Michel aimait ces vers et il ne put les condamner :

— Bélial qui pleure, répéta-t-il, insistant sur les derniers mots, n’est plus Bélial. Les larmes sont le signe du repentir. L’erreur qui se repent, le crime qui implore, déjà sont en marche vers la lumière. Adé, vous avez un cœur trop plein d’amour pour comprendre que certaines âmes sont dominées par la haine, la haine de Dieu, du bien, de tout ce qui est grand. Elles cherchent obstinément les ténèbres. Elles résistent à la grâce, ne réclament nul pardon. Dieu leur ouvrirait en vain son ciel. Elles refuseraient d’y entrer. Il n’a pas à intervenir. Elles fuient d’elles-mêmes jusqu’au fond des enfers son intolérable amour. Toute vertu allège l’âme, la fait monter. Toute faute est un poids qui la précipite dans l’abîme.

Adélaïde soupira :

— Ce monde est triste, dit-elle, que je croyais si beau.

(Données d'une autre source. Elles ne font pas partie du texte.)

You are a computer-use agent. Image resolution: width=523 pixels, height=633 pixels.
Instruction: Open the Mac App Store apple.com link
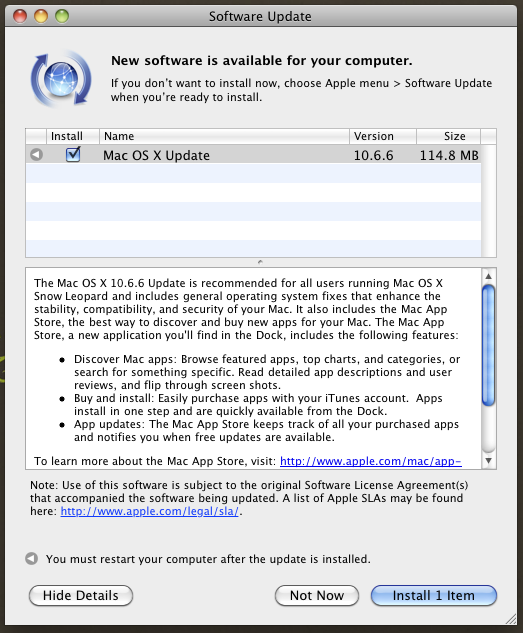coord(370,461)
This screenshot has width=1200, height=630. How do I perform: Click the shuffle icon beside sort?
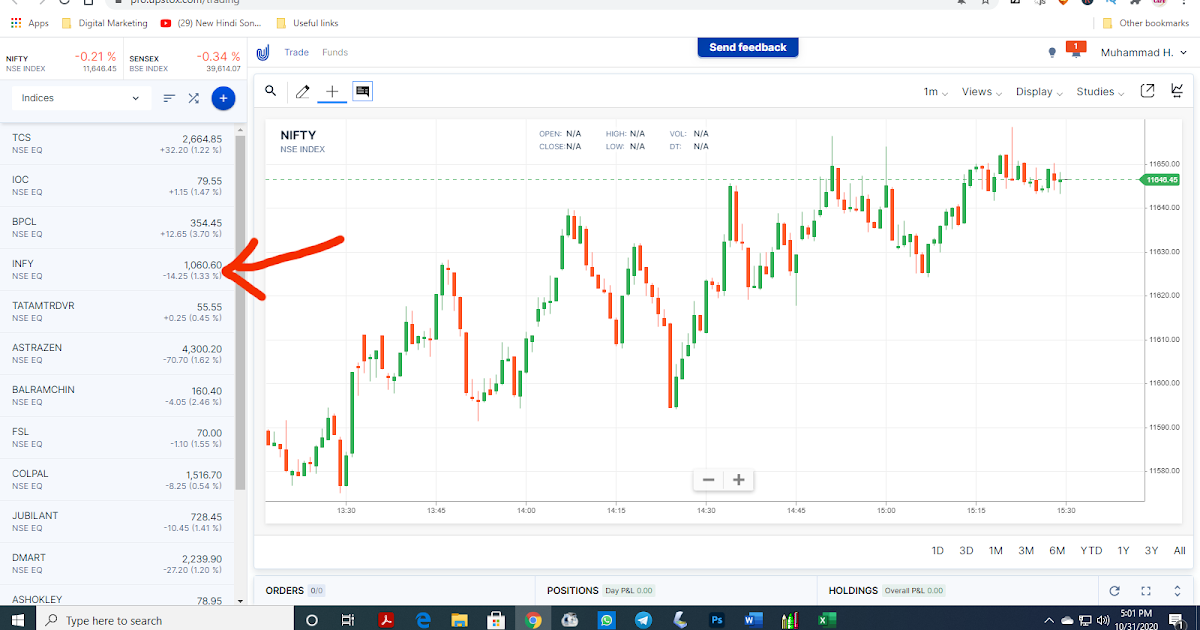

Ce fut la première ombre sur les horizons de paix et de clarté que lui avait ouverts la religion. Le dogme de l’enfer lui suggéra d’autres doutes sur l’origine du mal et de la douleur. Elle interrogea le père Athanase. Sa réponse fut franche :

— N’espérez pas de moi, dit-il, une explication absolument satisfaisante. Tous les théologiens ont vainement sondé ce problème du mal et de la souffrance. Dans ce monde, créé par un Dieu parfait un désordre s’est introduit qui ne peut être son ouvrage, qui doit donc être celui de sa créature. Et ceci est lié à la question du libre arbitre.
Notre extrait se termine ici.